= Vetting =

Process of performing a thorough and detailed background check

Vetting is the process of performing a background check on someone before offering them employment, conferring an award, or doing fact-checking prior to making any decision. In addition, in intelligence gathering, assets are vetted to determine their usefulness.

==Etymology==

To vet was originally a horse-racing term, referring to the requirement that a horse be checked for health and soundness by a veterinarian before being allowed to race. Thus, it has taken the general meaning "to check".

It is a figurative contraction of veterinarian, which originated in the mid-17th century. The colloquial abbreviation dates to the 1860s; the verb form of the word, meaning "to treat an animal", came a few decades later—according to the Oxford English Dictionary, the earliest known usage is 1891—and was applied primarily in a horse-racing context ("He vetted the stallion before the race", "You should vet that horse before he races", etc.).

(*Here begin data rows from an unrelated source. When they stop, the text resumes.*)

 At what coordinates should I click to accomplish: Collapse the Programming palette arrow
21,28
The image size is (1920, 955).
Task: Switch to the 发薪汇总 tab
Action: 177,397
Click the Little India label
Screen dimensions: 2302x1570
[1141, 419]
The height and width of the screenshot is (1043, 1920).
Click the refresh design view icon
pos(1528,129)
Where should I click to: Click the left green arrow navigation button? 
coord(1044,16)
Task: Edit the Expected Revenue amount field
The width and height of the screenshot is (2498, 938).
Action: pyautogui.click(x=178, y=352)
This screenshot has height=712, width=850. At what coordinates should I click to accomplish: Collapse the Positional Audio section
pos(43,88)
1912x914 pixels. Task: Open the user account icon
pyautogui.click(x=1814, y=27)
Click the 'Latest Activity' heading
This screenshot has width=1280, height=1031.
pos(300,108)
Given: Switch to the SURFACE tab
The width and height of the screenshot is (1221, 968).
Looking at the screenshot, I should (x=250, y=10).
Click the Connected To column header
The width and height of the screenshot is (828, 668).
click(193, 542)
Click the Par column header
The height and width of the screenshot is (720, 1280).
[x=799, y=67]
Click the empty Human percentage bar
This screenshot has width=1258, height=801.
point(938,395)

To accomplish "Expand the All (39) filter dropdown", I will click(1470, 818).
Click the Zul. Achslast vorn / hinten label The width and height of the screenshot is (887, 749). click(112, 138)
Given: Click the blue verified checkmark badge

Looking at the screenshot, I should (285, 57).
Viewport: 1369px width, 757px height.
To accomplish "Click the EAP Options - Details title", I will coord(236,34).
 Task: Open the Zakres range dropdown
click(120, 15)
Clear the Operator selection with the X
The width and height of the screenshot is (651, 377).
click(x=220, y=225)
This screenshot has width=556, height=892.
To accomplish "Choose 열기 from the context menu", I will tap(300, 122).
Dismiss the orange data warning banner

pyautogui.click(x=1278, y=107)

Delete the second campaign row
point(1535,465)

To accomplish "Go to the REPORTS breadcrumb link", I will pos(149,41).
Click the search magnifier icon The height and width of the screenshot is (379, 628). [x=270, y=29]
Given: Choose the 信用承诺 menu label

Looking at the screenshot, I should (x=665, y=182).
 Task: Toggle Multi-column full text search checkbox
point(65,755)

By the early 1900s, vet had begun to be used as a synonym for evaluate, especially in the context of searching for flaws.

==Political selection==
Candidates for political office are often thoroughly vetted.

===United States===

====Vice presidential nominees====

In the United States, following longstanding convention, a party's presidential nominee is expected to choose a vice presidential candidate to accompany them on their ticket. The practical reason for this is to ensure that presidential electors who are pledged to vote for a particular candidate for president can also be pledged to vote for a particular and separate candidate for vice president, thus making it highly likely that a clear majority of electors will elect political allies for president and vice president in accordance with the procedure set forth in the Twelfth Amendment.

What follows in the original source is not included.